Open ERP System Data For Occupational Fraud Detection
This addresses the problem of limited data access for researchers and practitioners in occupational fraud detection, though it is incremental as it focuses on data generation rather than new detection techniques.
The paper tackled the lack of public ERP system data for fraud detection by generating simulated datasets that include normal operations and fraud scenarios, resulting in publicly available raw and aggregated data for open development and comparison of methods.

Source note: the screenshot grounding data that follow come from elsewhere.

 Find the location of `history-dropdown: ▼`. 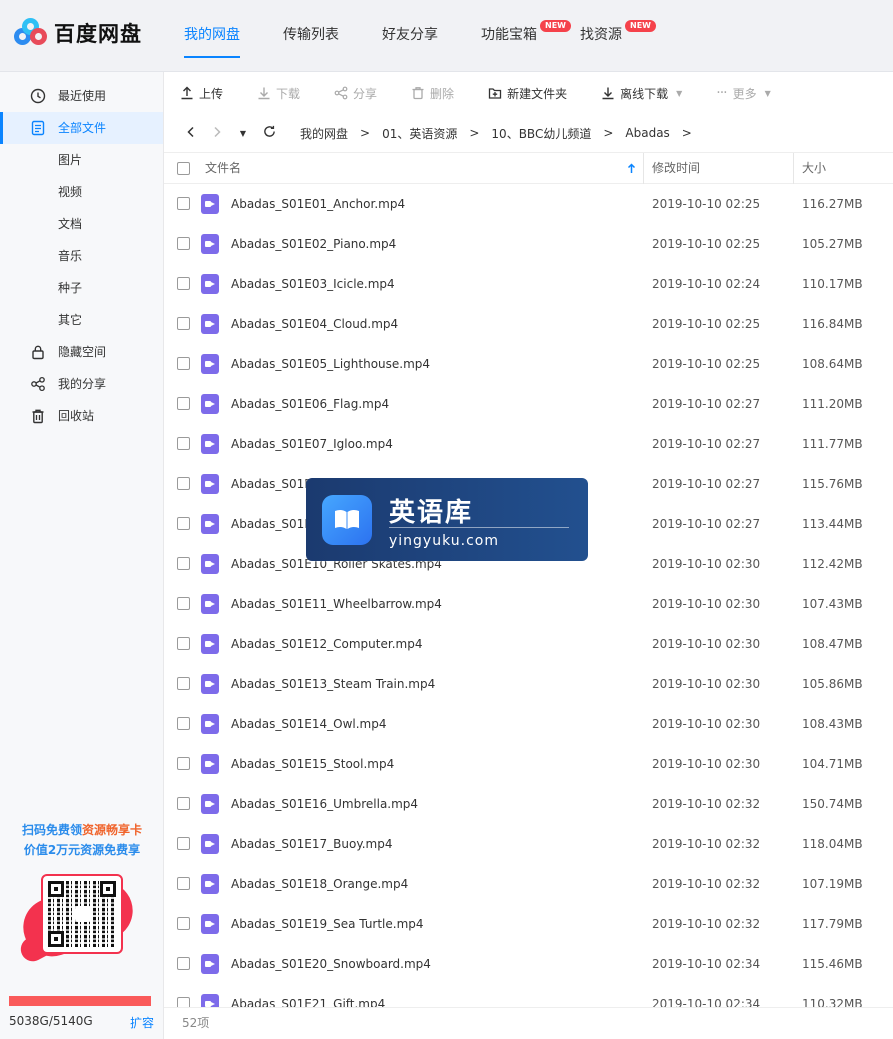

history-dropdown: ▼ is located at coordinates (243, 134).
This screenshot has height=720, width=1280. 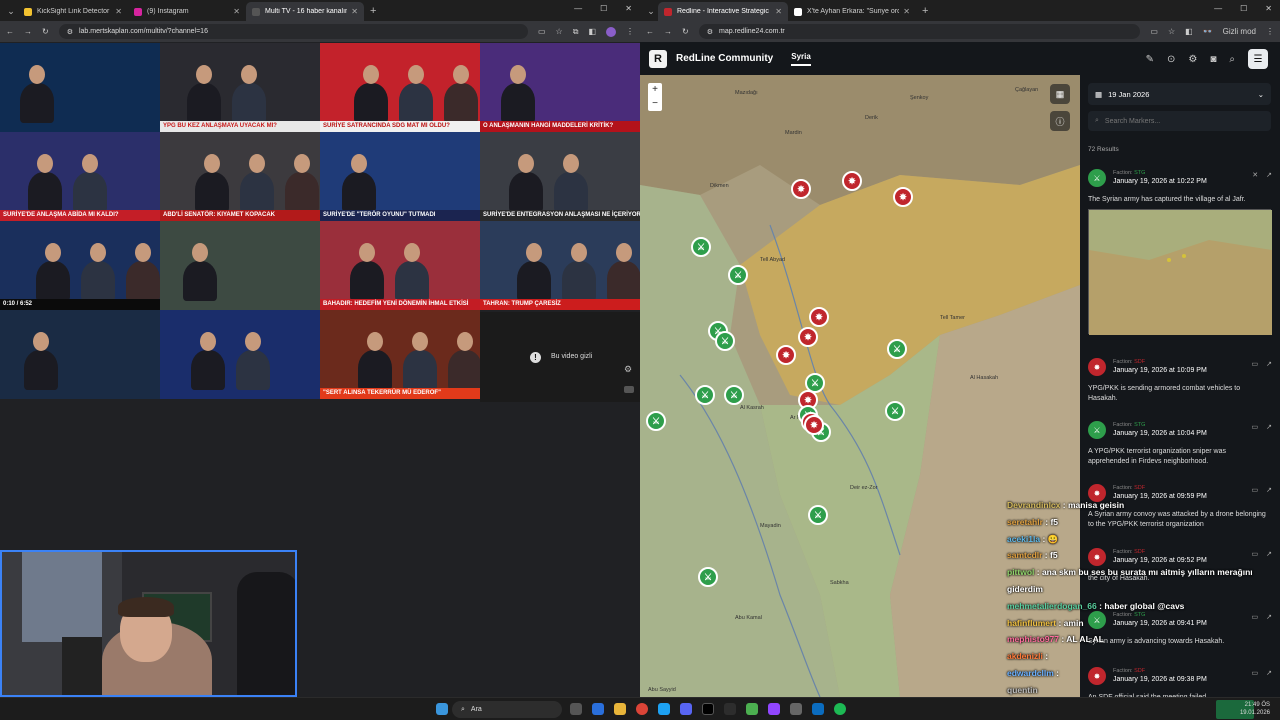 I want to click on zoom-out-icon: −, so click(x=655, y=104).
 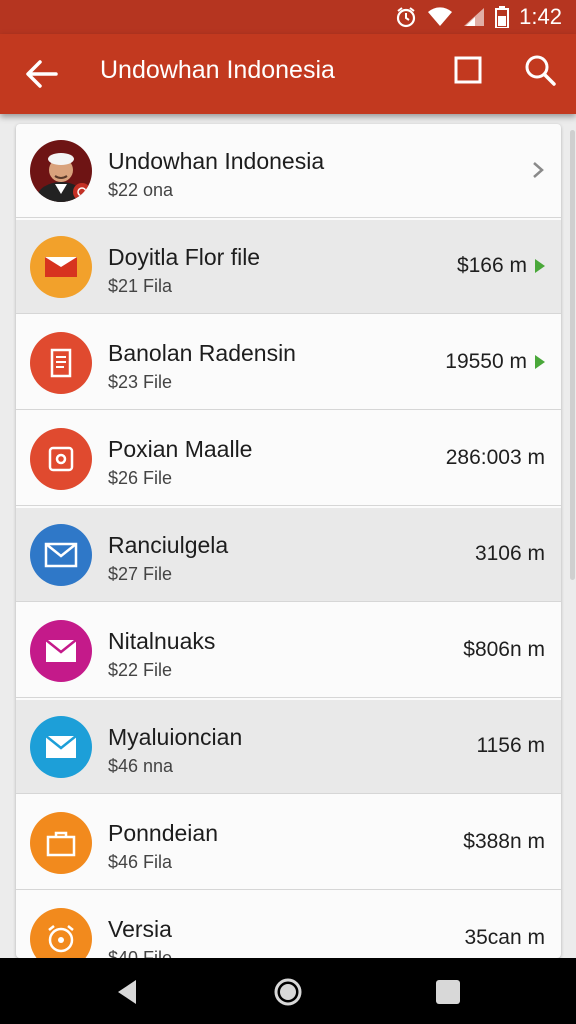 I want to click on list-item-name: Ranciulgela, so click(x=168, y=545).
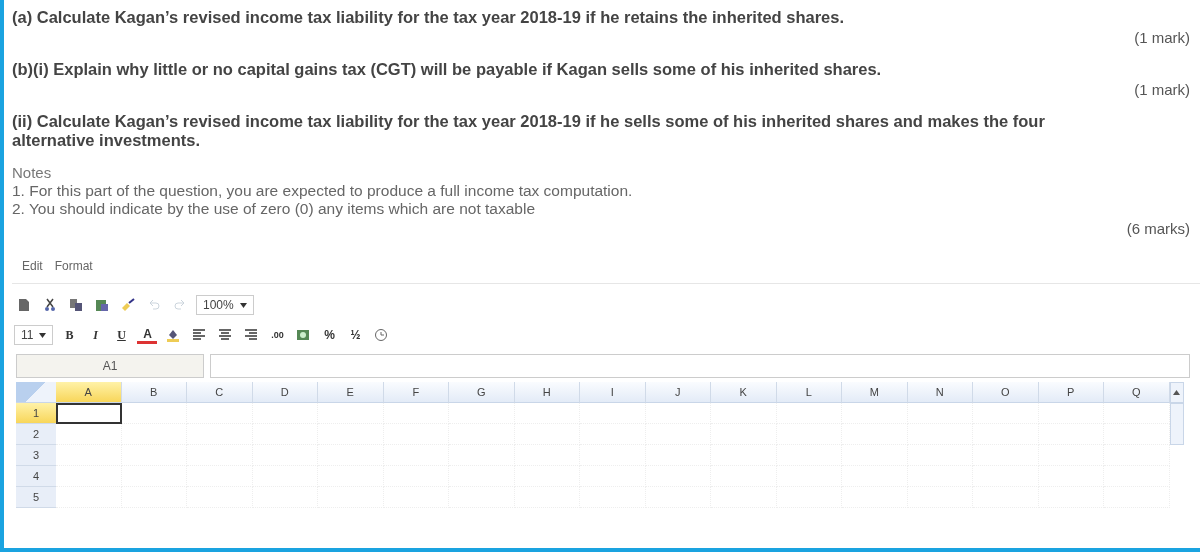  What do you see at coordinates (274, 209) in the screenshot?
I see `note-text: 2. You should indicate by the use of zero (0) any items which are not taxable` at bounding box center [274, 209].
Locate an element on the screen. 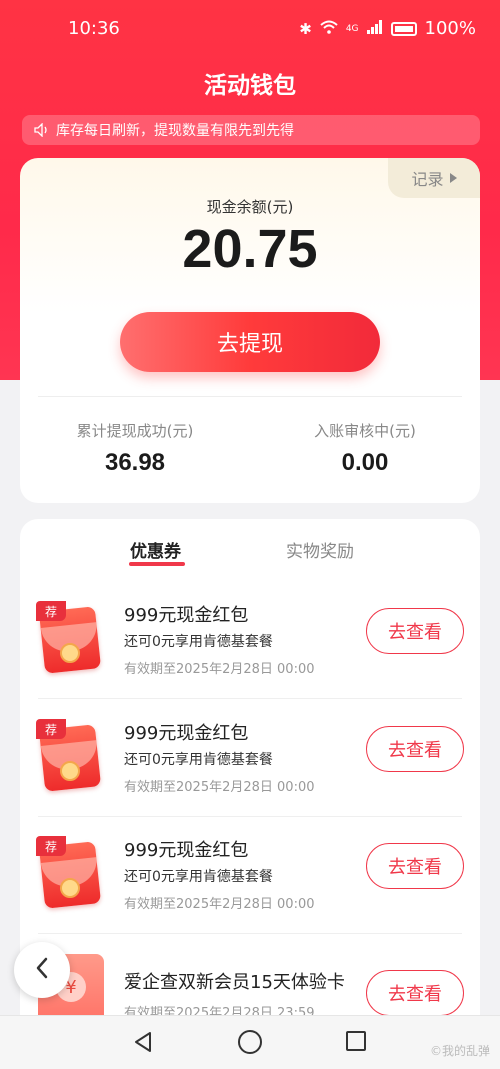 This screenshot has width=500, height=1069. network-label: 4G is located at coordinates (352, 28).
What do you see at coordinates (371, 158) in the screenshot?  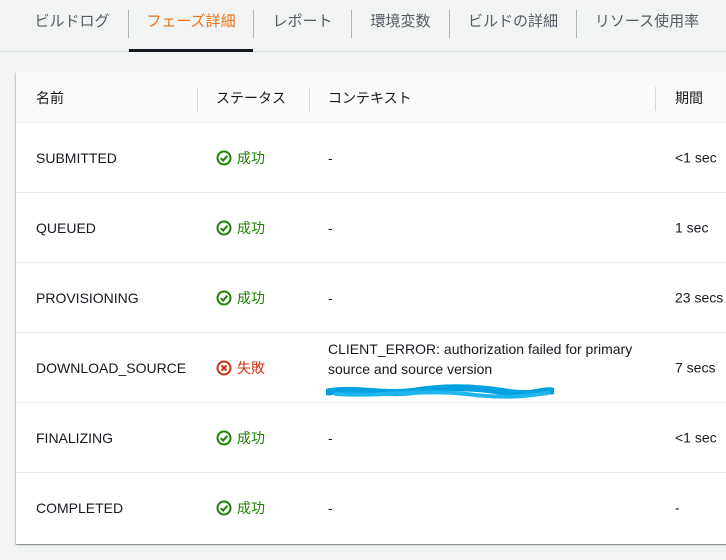 I see `table-row: SUBMITTED 成功 - <1 sec` at bounding box center [371, 158].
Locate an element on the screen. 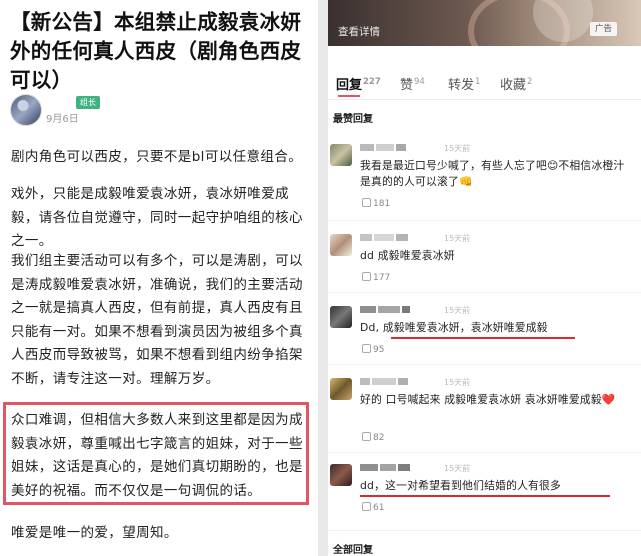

Recent estimates report that companies lose 5% of their revenue to occupational fraud. Since most medium-sized and large companies employ Enterprise Resource Planning (ERP) systems to track vast amounts of information regarding their business process, researchers have in the past shown interest in automatically detecting fraud through ERP system data. Current research in this area, however, is hindered by the fact that ERP system data is not publicly available for the development and comparison of fraud detection methods. We therefore endeavour to generate public ERP system data that includes both normal business operation and fraud. We propose a strategy for generating ERP system data through a serious game, model a variety of fraud scenarios in cooperation with auditing experts, and generate data from a simulated make-to-stock production company with multiple research participants. We aggregate the generated data into ready to used datasets for fraud detection in ERP systems, and supply both the raw and aggregated data to the general public to allow for open development and comparison of fraud detection approaches on ERP system data.